[[ Material shown open ]]

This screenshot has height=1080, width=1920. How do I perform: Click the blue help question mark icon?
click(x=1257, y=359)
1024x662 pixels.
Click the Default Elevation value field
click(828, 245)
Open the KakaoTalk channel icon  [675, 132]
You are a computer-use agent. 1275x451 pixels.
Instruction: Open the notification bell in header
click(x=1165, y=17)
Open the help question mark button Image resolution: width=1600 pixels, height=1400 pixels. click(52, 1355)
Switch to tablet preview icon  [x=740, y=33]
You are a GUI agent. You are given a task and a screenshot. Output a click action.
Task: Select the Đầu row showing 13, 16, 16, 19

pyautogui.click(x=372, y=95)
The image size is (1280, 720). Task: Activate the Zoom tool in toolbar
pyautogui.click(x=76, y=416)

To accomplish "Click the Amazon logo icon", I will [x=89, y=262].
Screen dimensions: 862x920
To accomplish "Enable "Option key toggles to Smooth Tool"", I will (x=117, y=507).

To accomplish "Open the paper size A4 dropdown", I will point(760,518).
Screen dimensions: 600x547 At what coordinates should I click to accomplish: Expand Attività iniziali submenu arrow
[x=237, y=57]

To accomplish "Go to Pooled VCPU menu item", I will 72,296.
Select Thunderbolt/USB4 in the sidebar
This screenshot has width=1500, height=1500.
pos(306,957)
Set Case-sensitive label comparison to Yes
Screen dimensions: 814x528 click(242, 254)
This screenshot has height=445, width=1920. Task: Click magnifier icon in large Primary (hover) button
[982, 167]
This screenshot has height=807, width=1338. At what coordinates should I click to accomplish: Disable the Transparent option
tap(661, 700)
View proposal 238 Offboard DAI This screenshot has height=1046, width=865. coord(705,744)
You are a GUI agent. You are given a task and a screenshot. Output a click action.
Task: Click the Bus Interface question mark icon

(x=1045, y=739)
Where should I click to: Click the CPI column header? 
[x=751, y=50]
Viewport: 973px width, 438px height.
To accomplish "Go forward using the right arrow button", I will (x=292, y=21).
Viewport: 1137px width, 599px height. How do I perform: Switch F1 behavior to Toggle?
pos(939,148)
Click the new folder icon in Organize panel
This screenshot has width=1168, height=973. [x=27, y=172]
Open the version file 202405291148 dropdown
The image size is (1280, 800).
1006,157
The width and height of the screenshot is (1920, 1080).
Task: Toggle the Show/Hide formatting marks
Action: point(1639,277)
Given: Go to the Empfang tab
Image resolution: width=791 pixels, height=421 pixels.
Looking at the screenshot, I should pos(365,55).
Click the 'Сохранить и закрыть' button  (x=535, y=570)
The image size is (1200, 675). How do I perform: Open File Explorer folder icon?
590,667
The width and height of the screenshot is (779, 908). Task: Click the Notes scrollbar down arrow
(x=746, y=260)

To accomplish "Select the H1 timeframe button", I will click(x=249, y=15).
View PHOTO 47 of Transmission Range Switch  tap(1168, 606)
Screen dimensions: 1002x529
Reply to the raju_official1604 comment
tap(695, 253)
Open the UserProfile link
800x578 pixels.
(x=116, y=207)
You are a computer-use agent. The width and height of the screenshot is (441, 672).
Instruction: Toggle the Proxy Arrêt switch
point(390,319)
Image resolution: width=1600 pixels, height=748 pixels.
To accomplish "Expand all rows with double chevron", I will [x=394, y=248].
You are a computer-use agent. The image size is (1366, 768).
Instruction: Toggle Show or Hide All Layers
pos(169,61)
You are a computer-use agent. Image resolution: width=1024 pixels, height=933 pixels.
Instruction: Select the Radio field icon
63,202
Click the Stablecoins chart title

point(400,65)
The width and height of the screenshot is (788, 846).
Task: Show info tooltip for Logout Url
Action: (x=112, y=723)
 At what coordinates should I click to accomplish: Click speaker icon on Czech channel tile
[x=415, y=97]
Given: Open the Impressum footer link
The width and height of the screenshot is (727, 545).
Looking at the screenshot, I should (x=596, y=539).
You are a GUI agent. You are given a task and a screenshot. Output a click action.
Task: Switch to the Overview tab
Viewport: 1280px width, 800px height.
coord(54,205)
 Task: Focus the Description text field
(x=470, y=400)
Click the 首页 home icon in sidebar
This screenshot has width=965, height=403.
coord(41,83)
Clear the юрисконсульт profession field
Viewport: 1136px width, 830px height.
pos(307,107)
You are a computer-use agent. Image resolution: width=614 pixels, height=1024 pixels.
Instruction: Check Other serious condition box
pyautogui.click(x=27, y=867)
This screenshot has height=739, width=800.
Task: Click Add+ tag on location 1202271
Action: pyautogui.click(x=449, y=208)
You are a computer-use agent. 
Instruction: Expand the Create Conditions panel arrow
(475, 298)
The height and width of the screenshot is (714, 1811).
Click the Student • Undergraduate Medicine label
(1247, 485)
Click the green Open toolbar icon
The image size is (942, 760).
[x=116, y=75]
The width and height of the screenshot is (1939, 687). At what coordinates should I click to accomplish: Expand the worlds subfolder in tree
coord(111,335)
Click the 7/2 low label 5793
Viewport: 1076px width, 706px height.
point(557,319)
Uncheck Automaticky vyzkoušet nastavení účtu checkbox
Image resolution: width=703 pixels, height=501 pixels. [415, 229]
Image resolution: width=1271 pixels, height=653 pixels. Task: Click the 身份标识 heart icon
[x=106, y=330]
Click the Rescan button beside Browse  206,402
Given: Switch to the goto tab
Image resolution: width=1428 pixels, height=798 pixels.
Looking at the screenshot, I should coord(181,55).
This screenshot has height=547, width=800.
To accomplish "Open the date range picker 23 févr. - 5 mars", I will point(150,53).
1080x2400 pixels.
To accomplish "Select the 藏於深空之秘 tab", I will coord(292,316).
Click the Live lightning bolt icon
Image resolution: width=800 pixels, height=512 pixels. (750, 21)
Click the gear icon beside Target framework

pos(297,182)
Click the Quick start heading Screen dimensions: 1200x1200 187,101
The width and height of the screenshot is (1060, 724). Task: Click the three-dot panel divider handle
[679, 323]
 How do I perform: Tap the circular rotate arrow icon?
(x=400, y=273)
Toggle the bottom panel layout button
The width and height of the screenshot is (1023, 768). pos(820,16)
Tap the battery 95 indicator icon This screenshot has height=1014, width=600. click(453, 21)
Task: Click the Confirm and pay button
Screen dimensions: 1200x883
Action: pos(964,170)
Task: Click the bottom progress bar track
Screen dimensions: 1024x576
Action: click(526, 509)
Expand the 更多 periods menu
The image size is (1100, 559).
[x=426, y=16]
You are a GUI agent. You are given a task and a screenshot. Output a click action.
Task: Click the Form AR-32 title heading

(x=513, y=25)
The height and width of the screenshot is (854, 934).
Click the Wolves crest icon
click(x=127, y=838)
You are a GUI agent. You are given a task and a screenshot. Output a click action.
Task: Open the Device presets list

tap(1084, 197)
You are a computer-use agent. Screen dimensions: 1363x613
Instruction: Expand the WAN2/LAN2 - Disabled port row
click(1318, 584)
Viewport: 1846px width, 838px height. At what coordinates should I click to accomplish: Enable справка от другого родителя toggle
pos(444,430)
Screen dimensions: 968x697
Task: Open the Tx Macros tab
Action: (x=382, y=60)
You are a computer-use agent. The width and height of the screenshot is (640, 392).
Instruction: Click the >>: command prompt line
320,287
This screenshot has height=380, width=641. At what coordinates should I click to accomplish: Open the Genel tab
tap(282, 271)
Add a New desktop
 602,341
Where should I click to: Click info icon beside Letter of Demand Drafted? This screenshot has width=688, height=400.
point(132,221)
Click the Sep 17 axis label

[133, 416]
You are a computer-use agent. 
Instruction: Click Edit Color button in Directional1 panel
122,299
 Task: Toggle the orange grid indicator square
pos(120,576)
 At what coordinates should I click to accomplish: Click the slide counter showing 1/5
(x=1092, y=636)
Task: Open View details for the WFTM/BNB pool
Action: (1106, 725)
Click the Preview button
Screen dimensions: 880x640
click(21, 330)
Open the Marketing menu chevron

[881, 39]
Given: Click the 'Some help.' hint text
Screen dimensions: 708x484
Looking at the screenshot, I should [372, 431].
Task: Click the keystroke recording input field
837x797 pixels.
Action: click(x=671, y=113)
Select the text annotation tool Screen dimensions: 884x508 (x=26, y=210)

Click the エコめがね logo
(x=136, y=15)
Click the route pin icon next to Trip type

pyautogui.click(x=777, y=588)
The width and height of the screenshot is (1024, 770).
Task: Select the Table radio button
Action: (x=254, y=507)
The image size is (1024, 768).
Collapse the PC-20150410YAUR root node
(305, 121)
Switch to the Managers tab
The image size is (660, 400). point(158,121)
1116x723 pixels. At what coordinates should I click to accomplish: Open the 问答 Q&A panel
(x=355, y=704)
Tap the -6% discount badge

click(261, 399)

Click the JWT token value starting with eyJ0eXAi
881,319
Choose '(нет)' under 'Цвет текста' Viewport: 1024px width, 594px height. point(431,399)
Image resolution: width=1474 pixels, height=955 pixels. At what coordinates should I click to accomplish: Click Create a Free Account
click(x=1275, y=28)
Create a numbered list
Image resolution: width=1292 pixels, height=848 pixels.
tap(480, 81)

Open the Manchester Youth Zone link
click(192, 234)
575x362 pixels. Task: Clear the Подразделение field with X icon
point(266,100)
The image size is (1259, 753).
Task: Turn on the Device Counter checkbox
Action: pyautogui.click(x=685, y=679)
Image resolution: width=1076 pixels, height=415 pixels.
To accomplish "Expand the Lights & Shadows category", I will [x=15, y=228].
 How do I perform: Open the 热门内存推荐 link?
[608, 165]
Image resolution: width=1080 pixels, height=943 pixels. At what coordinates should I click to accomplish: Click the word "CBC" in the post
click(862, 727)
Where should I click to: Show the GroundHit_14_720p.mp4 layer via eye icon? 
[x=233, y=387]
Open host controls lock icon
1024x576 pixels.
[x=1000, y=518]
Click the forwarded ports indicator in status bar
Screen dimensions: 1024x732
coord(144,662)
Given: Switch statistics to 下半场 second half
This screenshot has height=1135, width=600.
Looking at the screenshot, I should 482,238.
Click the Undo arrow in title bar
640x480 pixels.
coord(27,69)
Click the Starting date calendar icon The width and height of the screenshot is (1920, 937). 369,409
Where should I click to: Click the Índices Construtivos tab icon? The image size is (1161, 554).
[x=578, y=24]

[[ Material shown closed ]]

Transcribe the lines above between the line holding "Viewport: 1136px width, 830px height." and the line holding "Click the Quick", inclusive, exactly as they stand and with nothing added.

Viewport: 1136px width, 830px height.
pos(307,107)
You are a computer-use agent. Image resolution: width=614 pixels, height=1024 pixels.
Instruction: Check Other serious condition box
pyautogui.click(x=27, y=867)
This screenshot has height=739, width=800.
Task: Click Add+ tag on location 1202271
Action: pyautogui.click(x=449, y=208)
You are a computer-use agent. 
Instruction: Expand the Create Conditions panel arrow
(475, 298)
The height and width of the screenshot is (714, 1811).
Click the Student • Undergraduate Medicine label
(1247, 485)
Click the green Open toolbar icon
The image size is (942, 760).
[x=116, y=75]
The width and height of the screenshot is (1939, 687). At what coordinates should I click to accomplish: Expand the worlds subfolder in tree
coord(111,335)
Click the 7/2 low label 5793
Viewport: 1076px width, 706px height.
point(557,319)
Uncheck Automaticky vyzkoušet nastavení účtu checkbox
Image resolution: width=703 pixels, height=501 pixels. [415, 229]
Image resolution: width=1271 pixels, height=653 pixels. Task: Click the 身份标识 heart icon
[x=106, y=330]
Click the Rescan button beside Browse  206,402
Given: Switch to the goto tab
Image resolution: width=1428 pixels, height=798 pixels.
Looking at the screenshot, I should coord(181,55).
This screenshot has height=547, width=800.
To accomplish "Open the date range picker 23 févr. - 5 mars", I will point(150,53).
1080x2400 pixels.
To accomplish "Select the 藏於深空之秘 tab", I will coord(292,316).
Click the Live lightning bolt icon
Image resolution: width=800 pixels, height=512 pixels. (750, 21)
Click the gear icon beside Target framework

pos(297,182)
Click the Quick start heading Screen dimensions: 1200x1200 187,101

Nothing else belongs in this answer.